Einen Blick in seine Akte „Unisierra“ hätte er weder vor noch nach der Vernehmung des Carlos Pajares geworfen, beteuerte H., „die Unterlagen waren ja jedem von uns bekannt.“ Sogar bei einer anschließenden Konferenz zwischen den Zollfahndern sei niemand auf die Idee gekommen, Pajares und Bajares zusammenzubringen. Stattdessen wurde der von Daniel G.-N. beschuldigte Marino T.-L. im Hotel Flensburger Hof festgenommen. Wieso Zollfahnder H. dann allerdings den Meldeschein des „Mannes aus Santa Marta“, der beim

Portier des Flensburger Hofes mitgenommen wurde, ebenso in die Akte „Unisierra“ heftete wie alle anderen Dokumente, die später im Zusammenhang mit den Festnahmen von Daniel G.-N. und Marino T.-L. auftauchten, das konnte Zollfahnder H. dem Gericht genauso wenig erklären wie die Tatsache, daß er später aus der dicken Akte „Unisierra“ nur einen Teil an das Gericht weitergegeben hatte.

Wollten die Zollfahnder ihre eigene Schlamperei verbergen oder ließen sie Pajares alias Bajares wieder laufen, weil er einer von ihnen war, ein verdeckter Ermittler? Gegen die erste These spricht der Spürsinn, mit dem Zollfahnder H. den „Mann aus Santa Marta“ richtig zuordnete.

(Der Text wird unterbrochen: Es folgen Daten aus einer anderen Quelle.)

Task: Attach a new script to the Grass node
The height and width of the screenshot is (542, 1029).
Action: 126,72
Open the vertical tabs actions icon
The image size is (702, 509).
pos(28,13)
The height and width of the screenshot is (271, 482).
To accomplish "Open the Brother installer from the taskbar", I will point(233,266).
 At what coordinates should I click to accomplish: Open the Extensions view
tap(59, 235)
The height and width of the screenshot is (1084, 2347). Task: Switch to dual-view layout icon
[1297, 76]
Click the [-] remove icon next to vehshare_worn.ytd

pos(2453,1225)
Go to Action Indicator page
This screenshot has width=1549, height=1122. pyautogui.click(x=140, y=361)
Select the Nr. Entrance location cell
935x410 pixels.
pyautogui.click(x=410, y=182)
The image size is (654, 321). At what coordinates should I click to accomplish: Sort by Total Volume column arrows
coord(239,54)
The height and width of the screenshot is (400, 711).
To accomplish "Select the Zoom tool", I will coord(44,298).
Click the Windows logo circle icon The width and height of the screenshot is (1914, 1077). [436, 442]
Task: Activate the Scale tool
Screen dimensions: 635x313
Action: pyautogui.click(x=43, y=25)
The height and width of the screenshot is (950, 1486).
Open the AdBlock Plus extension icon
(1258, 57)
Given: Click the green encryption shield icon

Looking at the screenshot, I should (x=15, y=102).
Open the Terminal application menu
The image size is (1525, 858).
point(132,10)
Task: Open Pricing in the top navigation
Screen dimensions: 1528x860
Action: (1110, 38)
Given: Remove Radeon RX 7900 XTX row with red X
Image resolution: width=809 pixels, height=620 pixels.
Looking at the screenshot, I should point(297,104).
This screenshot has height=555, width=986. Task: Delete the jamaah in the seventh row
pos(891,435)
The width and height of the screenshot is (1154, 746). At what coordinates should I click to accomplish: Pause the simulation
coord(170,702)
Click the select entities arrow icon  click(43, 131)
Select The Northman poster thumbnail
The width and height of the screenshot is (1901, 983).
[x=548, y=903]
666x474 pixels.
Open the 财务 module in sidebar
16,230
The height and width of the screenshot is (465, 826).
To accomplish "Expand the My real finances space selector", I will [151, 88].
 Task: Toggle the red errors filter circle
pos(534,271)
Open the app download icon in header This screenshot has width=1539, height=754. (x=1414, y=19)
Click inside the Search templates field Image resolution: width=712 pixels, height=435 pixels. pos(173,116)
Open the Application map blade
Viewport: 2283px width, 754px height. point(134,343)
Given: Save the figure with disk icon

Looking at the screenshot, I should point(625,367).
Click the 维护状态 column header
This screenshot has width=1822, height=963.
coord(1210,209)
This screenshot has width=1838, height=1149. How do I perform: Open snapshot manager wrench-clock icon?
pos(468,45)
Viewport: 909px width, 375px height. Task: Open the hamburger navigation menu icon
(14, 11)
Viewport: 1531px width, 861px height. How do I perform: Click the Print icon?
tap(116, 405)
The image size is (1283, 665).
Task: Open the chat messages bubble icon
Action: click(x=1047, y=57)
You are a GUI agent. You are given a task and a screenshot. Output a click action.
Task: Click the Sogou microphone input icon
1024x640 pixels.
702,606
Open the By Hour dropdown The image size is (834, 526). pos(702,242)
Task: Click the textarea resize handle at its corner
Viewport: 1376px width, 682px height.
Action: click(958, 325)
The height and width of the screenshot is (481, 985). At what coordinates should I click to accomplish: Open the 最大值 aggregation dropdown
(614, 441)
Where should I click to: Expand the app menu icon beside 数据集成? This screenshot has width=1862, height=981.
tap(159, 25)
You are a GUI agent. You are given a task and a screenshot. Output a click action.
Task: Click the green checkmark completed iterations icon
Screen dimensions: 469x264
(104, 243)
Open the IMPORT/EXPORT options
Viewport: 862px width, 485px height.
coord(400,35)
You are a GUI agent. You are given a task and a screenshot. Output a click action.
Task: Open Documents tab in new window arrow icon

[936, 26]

Gegen die zweite These spricht der Eid seines Vorgesetzten: „Es war kein Informant oder verdeckter Ermittler eingesetzt.“

Die Wahrheit bleibt vorerst ungeklärt - und der Kolumbianer Marino T.-N. setzt seinen Bremen-Besuch vorerst weiter hinter Oslebshauser Gittern fort.